Building User-Centered Healthcare Applications
Nearly all countries in the world have large, complex healthcare systems. Science marches forward, and these services will become even more substantial. As the systems grow, their nuts and bolts multiply until everything becomes too cumbersome. Steeped in their bureaucracy, they turn increasingly inwards. More often than not, the patient feels neglected.
If anything is to improve, we need to go back to basics. Whom is healthcare supposed to serve? The patient, of course. Improving their experience thus becomes crucial for progress. In the digital age, user-centered healthcare applications can help practitioners with that. They can save time, money, and even lives if designed well.
What are user-centered apps?
To explain their purpose, we have to go beyond the world of healthcare for a minute. What exactly are user-centered apps? They are software that follows the user-centered design (UCD) principles, which put the end user at the center of product development. In short, you need to build the software around the individual, not around the company or its management.
It’s possible to achieve all this by carefully researching and noting the user’s requirements, objectives, and feedback. An attentive ear and an eye for detail are of paramount importance. It’s not an easy feat. Sometimes, it takes more time to gather information than to build the actual app. This is the only way to create truly user-oriented software — and user-centered healthcare. Examples of successful implementation include systems for monitoring cancer patients as well as streamlining care management.
An application delivering value to its users must be built on four fundamental principles. Those are:
- Involve the users from the get-go. It’s the only way to ensure that the software serves its purpose.
- Align business requirements and end-user needs. Find a way to strike a balance and ensure both sides are on the same page.
- Set up a user-feedback loop. Make interviewing and testing a regular practice. Collect and analyze on the go.
- Make the design process iterative. Introduce changes gradually. Continue transforming and improving.
A common way of creating software is a five-stage process first introduced by the Hasso-Plattner Institute of Design at Stanford University. It prompts the developer to:
- Empathize with the end user.
- Define the goals.
- Ideate the solution.
- Create a prototype.
- Test and gather feedback.
This method lets you understand the use context and fully define user requirements. Only then can you proceed to design, always remembering to evaluate the results against initially noted end-user needs? Once you get the hang of it, the method lets you streamline the whole process – and repeat it for as long as necessary.

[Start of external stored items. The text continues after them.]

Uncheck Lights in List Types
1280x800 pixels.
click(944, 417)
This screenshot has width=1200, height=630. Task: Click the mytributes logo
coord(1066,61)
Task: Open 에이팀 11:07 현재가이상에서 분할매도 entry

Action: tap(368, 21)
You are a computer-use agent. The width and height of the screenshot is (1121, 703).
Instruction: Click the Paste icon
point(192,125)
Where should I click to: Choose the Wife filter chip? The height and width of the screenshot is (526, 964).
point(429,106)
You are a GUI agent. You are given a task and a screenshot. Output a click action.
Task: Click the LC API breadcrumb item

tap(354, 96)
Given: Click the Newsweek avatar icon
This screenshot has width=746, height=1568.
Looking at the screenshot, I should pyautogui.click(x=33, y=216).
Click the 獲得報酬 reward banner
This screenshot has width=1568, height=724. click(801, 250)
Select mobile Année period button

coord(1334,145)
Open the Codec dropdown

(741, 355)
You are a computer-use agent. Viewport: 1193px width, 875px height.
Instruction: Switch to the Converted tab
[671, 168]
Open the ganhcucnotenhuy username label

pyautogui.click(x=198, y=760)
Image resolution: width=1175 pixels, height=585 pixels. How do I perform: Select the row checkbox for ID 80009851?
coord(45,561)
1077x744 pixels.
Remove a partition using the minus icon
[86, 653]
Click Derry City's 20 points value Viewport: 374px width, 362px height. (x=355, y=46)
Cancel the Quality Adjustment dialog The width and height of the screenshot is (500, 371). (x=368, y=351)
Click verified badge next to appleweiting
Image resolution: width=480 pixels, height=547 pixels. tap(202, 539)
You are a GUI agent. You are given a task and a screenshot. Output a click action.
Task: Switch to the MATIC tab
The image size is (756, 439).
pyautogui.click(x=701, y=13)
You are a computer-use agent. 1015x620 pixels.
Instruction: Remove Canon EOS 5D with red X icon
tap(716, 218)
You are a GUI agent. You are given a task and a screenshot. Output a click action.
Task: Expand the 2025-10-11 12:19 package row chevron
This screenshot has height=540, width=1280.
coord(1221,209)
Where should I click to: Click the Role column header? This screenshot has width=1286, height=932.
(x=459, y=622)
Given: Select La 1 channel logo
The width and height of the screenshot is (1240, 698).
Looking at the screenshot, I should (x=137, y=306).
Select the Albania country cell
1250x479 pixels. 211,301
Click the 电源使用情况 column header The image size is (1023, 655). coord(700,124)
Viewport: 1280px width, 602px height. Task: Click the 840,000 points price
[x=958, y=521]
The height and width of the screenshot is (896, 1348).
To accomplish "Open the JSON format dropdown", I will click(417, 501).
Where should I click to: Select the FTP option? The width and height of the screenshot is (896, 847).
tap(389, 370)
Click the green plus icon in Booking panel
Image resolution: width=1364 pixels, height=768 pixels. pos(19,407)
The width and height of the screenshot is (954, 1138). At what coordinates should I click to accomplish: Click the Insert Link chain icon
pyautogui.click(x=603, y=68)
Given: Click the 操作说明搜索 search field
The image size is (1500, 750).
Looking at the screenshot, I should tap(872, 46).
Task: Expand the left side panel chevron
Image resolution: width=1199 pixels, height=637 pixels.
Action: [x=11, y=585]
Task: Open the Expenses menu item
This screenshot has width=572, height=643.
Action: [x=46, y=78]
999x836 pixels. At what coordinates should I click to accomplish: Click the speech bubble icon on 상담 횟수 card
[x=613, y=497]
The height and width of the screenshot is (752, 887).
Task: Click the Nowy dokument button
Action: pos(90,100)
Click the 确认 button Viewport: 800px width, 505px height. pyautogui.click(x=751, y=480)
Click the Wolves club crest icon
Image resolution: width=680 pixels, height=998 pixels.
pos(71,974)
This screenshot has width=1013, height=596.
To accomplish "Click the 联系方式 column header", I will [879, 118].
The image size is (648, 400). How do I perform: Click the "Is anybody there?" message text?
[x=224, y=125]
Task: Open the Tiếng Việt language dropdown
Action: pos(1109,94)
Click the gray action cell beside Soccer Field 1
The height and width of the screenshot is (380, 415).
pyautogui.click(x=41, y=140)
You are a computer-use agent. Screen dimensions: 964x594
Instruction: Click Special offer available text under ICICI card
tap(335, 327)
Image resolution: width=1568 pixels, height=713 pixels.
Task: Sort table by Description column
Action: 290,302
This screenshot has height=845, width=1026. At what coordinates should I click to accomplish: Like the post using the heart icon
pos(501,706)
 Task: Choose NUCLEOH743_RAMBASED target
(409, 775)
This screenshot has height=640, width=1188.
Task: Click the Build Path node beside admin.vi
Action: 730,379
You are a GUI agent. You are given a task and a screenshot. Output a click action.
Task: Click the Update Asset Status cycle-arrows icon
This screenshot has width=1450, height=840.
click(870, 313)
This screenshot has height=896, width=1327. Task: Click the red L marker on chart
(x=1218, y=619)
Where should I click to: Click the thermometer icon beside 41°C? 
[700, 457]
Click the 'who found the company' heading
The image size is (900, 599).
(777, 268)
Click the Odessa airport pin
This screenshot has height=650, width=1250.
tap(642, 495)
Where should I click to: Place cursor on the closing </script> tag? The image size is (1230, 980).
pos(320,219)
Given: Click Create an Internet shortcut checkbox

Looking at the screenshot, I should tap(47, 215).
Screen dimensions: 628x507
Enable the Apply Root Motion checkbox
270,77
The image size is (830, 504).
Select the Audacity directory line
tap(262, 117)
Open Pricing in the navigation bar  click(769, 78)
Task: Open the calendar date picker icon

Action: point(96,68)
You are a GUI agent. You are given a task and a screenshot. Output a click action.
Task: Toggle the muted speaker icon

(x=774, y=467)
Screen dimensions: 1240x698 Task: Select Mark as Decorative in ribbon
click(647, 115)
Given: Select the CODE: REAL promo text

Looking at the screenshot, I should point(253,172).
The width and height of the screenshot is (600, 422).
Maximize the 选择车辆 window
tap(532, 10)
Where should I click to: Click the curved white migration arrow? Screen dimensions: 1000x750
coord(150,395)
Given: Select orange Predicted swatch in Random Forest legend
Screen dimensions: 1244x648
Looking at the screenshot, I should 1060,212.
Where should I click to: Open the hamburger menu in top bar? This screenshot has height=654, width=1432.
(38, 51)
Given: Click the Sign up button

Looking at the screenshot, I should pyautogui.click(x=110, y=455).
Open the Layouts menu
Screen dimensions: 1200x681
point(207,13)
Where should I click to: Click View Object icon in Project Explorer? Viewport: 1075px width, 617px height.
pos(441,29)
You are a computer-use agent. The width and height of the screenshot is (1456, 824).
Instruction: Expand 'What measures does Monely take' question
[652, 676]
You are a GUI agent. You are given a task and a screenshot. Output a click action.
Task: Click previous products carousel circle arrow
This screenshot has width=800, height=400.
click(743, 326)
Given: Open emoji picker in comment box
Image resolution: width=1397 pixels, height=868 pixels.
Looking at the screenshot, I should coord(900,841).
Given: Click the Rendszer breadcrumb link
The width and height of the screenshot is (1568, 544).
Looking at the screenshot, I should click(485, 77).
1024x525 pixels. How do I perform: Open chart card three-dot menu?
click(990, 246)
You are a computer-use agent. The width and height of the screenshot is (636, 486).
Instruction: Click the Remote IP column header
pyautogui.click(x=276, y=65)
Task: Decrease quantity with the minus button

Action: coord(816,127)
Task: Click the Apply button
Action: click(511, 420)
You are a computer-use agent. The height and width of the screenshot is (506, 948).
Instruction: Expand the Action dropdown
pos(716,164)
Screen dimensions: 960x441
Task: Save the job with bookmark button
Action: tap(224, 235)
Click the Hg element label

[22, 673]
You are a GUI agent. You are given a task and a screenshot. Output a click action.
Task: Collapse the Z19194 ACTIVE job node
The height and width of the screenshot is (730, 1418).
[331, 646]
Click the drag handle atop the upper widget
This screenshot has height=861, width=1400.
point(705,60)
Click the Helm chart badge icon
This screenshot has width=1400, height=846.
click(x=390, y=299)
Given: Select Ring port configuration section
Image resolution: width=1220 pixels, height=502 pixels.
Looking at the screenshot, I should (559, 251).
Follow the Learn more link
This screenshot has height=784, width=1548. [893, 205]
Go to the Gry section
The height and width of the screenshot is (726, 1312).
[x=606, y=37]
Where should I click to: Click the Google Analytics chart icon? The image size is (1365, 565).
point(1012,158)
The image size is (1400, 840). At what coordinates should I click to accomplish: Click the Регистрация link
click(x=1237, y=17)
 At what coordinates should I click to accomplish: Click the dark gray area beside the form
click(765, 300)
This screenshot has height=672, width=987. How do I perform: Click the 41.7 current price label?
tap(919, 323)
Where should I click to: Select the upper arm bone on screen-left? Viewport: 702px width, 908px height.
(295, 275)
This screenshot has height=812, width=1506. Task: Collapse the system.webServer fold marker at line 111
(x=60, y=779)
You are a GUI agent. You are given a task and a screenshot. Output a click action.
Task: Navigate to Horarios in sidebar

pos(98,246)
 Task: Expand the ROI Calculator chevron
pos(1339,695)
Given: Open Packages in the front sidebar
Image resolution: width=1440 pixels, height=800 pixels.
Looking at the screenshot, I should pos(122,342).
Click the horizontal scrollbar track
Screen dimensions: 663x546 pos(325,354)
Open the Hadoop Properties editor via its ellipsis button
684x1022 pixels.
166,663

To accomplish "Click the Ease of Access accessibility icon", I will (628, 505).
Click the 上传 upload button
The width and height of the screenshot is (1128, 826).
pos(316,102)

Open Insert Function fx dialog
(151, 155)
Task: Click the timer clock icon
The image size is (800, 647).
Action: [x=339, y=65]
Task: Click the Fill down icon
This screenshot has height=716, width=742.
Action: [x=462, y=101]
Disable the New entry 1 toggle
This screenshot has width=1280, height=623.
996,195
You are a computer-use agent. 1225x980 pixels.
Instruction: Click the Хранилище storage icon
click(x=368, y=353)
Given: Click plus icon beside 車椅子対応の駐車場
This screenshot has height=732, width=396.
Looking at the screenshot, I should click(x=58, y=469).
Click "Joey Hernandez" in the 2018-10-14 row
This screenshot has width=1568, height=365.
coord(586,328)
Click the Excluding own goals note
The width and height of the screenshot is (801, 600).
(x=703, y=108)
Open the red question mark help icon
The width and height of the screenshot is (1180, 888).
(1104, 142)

Why is user-centered healthcare essential?
So why is all this necessary? Why can’t things be like they were in the good old days? It’s not like anything has changed. It’s not like we’ve had a massive global pandemic… Oh, wait. We have. Now, more than ever, it’s apparent that we can’t wallpaper over the cracks. More efficient, user-centered healthcare has become a dire need. There are several reasons for this.
An aging population is the first one. The average life expectancy in the US is 76.1 years. The number has climbed to 80.9 in the UK. Length, however, doesn’t always mean quality of life. As people age, they require more help. Furthermore, many young people are living with disabilities and chronic health problems.
Lastly, our retail-oriented society has created a generation used to a customer-centered approach. People expect good quality care. They want to be active and informed participants in the decisions about their health.
What are the benefits?
User-centered healthcare can address the issues mentioned above. A well-designed system can cover simple and complex procedures. It saves time for healthcare professionals, increasing their productivity and allowing them to accomplish more tasks.
After the initial investment, this type of software also becomes a cost-effective tool. It can be built from scratch or integrated into existing systems. In the case of private healthcare, the better it performs, the more the stakeholders will see it as a safe bet.
Speaking of safety, user-centered apps can also provide it for the patient. Long-distance consultations are but one of the many options that have proven useful during the pandemic. Constant monitoring of vital stats can benefit those suffering from diabetes, heart conditions, and cancer.
Obstacles to creating user-centered Healthcare
The challenges in development and implementation in healthcare aren’t altogether different from those encountered in other areas. You need time to set the wheels in motion and introduce any improvement, especially in large hospitals. Studies, surveys, discussions, and research can take months or even years. This can, in turn, incur substantial costs.
Add the logistics of coordinating different programming languages and staff training to the mix, and you almost want to give up. Should you? Not. Just prepare well.
It’s worth it
Ultimately, the outcome depends on the development team’s decisions. As long as you can prioritize the needs of those the system is supposed to serve, the goal should be within reach. Building user-centered healthcare brings together the efficiency of smart working and the empathy of a truly people-focused approach.
This journey emphasizes the user as a resource in creating usable programs. All you need to do is leverage the information you can access easily. Connect to and get the most out of those you wish to serve. It’s the best way to improve results, boost performance, and establish credibility.